Improvements to the Security Protocol compiler Casper

Security protocols are short exchanges of messages over a potentially insecure network, with security-related goals, such as establishing a cryptographic key, ensuring the participants are who the claim they are, or carrying out financial transactions. These security protocols are notoriously difficult to get right: many have been suggested, only to later be found to be flawed. Casper is a tool for the analysis of such protocols: it takes a short description of the protocol and compiles it into a model in the process algebra CSP, suitable for analysis using the model checker FDR. During the summer, Tom Gibson-Robinson carried out a project to implement a number of enhancements to Casper. The project was funded under the EPSRC Vacation Bursary scheme, and supervised by Gavin Lowe.

The improvements to Casper included:

• Strengthening the CSP models so as to provide stronger guarantees. Earlier versions of Casper allowed the user to test the protocol only when run by specific systems of agents.
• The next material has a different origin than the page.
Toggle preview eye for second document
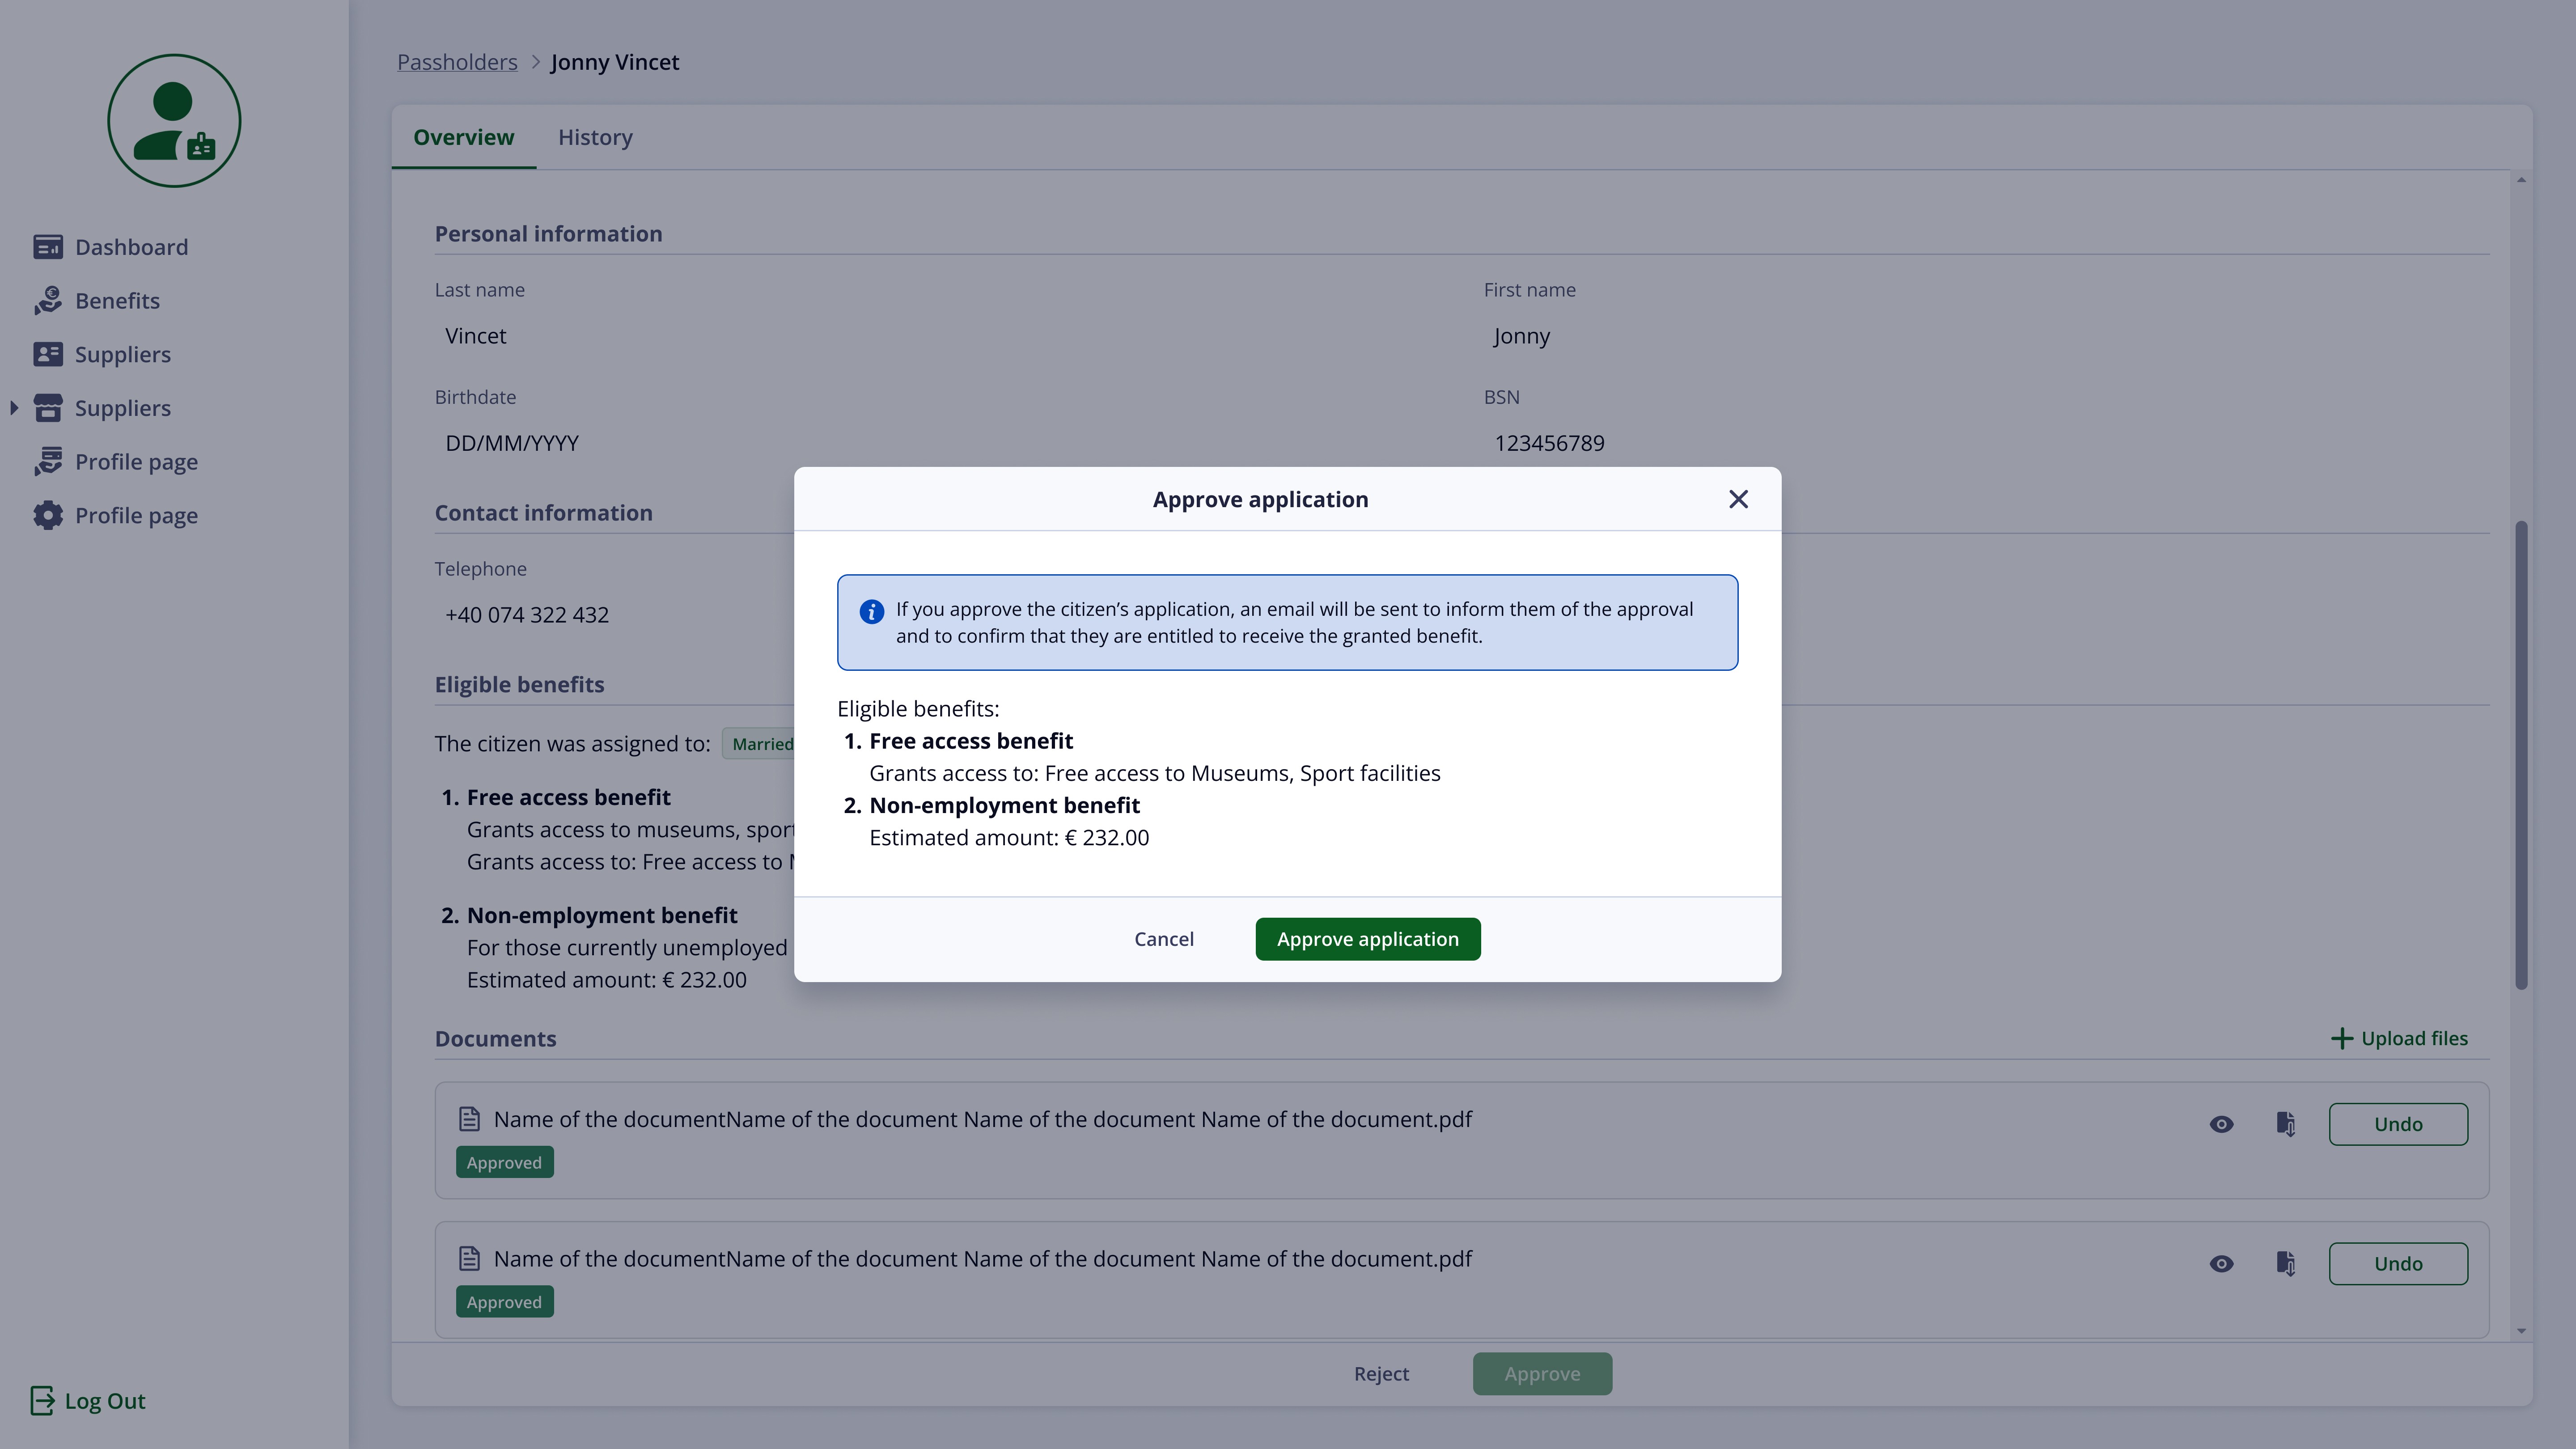This screenshot has width=2576, height=1449. (x=2221, y=1264)
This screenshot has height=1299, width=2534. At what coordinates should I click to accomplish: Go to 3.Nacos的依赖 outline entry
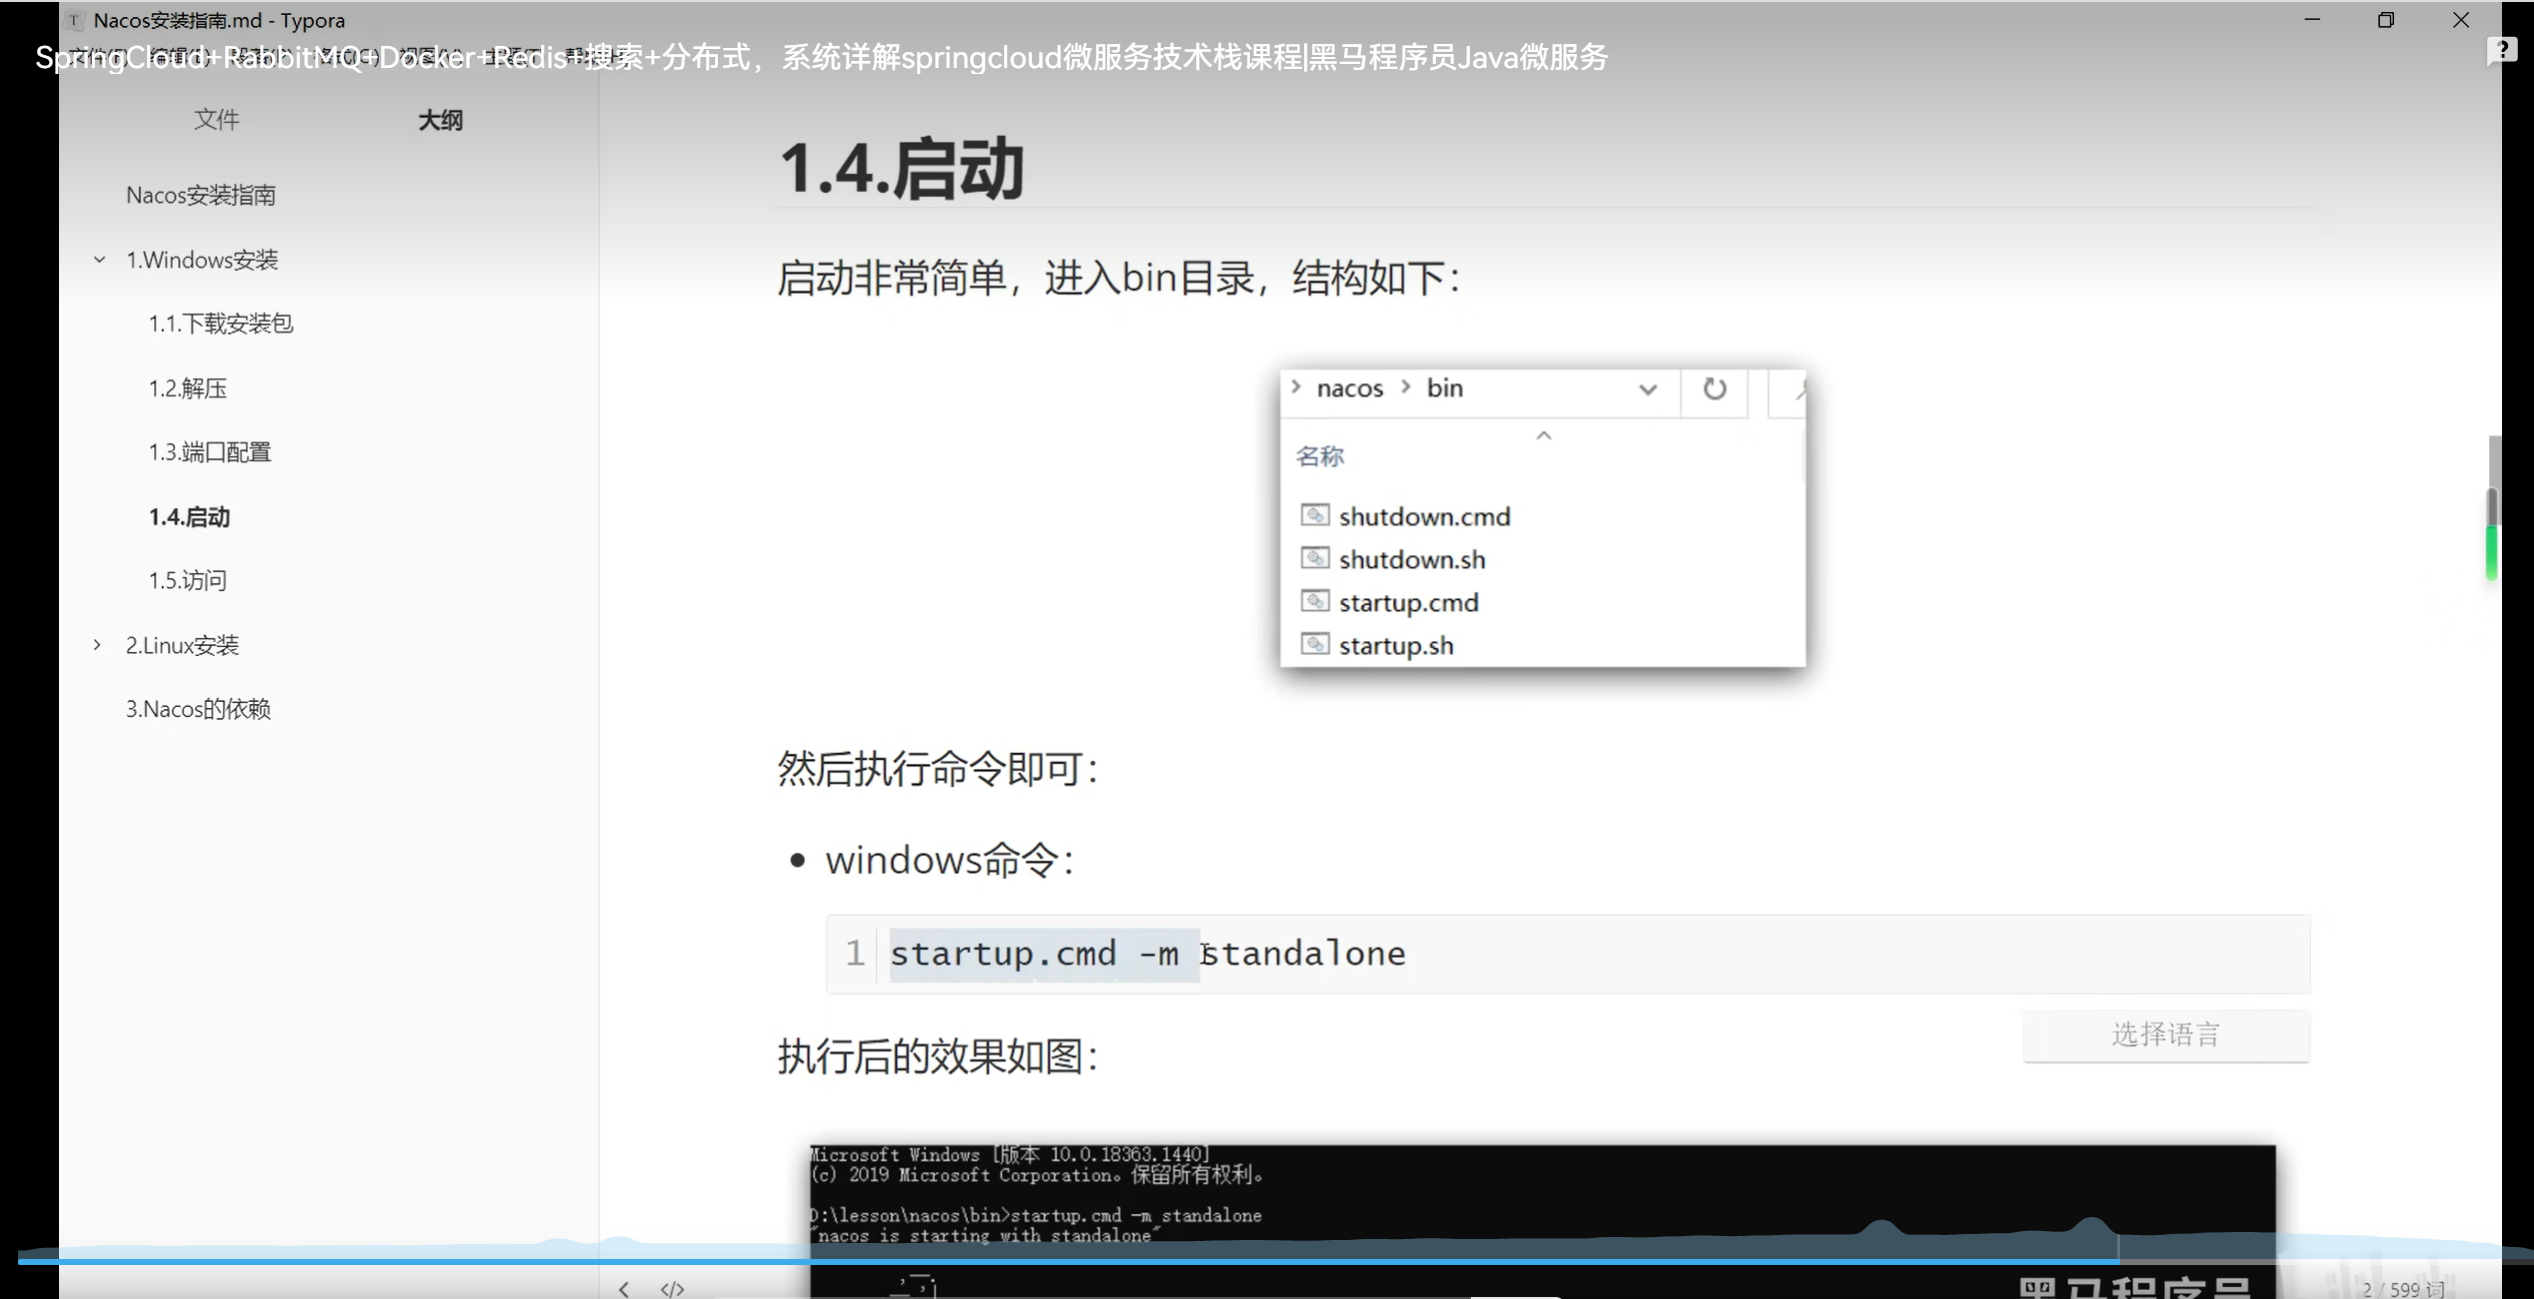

The new version (building on ideas by Eldar Kleiner and an earlier implementation by Tilo Buschmann) allows the user to verify the protocol when run on arbitrary systems. In particular, the new version of Casper automates many aspects of the construction of the model, corresponding to theorems in Kleiner's thesis.
• Providing more general techniques for specifying the requirements of protocols. Earlier versions provided a rather limited menu of specification forms, covering just standard security properties. The new version also allows the specifications to be captured using a past-time temporal logic.
• Improved support for analysis of protocols that use timestamps.
• Support for protocols that repeat a sub-protocol an unbounded number of times.
• General improvements to the code and manual, an improved library of example protocols, and an automated testing suite.